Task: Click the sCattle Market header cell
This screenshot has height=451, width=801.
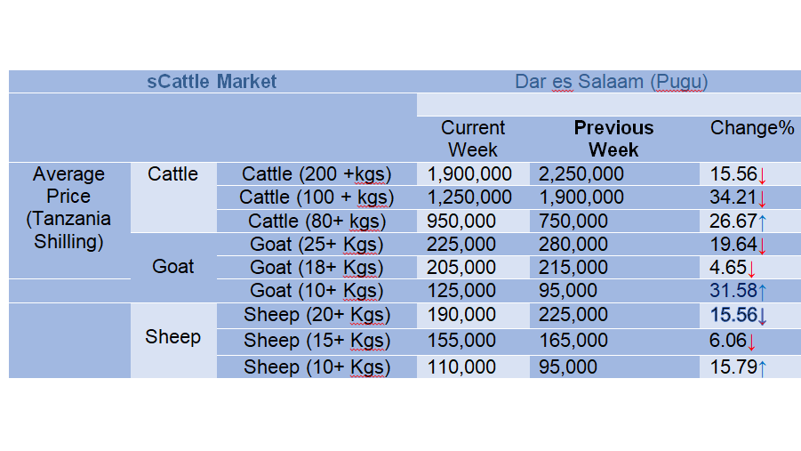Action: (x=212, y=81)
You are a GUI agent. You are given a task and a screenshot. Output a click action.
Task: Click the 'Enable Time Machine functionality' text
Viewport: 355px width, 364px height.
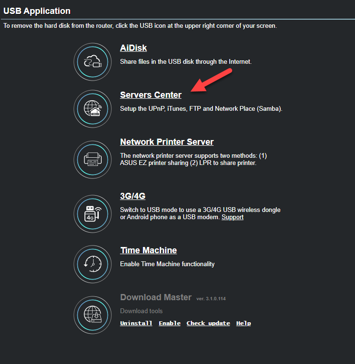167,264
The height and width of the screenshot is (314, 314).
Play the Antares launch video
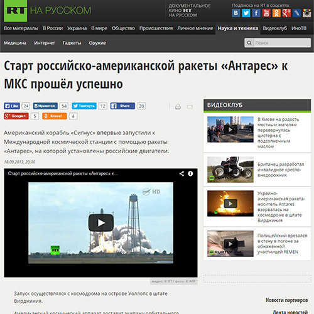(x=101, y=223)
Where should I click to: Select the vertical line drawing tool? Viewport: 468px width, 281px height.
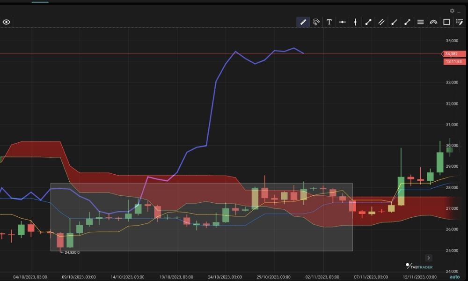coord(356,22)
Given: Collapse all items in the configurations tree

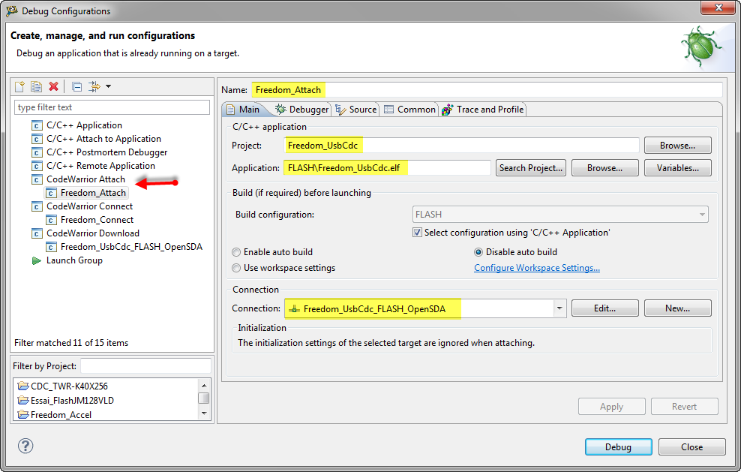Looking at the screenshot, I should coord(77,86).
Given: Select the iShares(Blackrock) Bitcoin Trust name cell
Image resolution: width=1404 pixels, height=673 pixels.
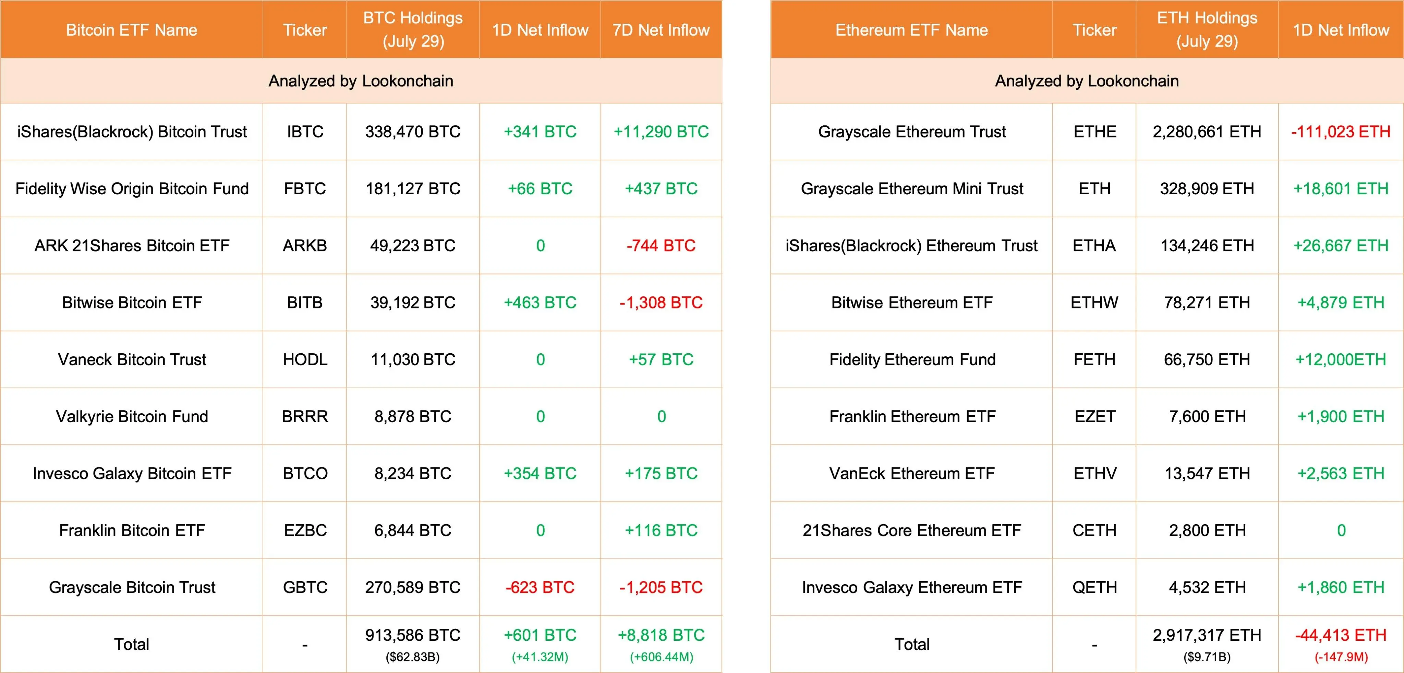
---
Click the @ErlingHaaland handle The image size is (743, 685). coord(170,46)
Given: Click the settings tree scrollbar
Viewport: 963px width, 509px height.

[Problem to work on] Go to the line above holding "Where should I", then copy exactly each line down to and including the one holding "Image resolution: width=1404", leaving pictures out.

[Task result]
Where should I click to: Select the vertical line drawing tool? Viewport: 468px width, 281px height.
coord(356,22)
Given: Collapse all items in the configurations tree

Looking at the screenshot, I should coord(77,86).
Given: Select the iShares(Blackrock) Bitcoin Trust name cell
Image resolution: width=1404 pixels, height=673 pixels.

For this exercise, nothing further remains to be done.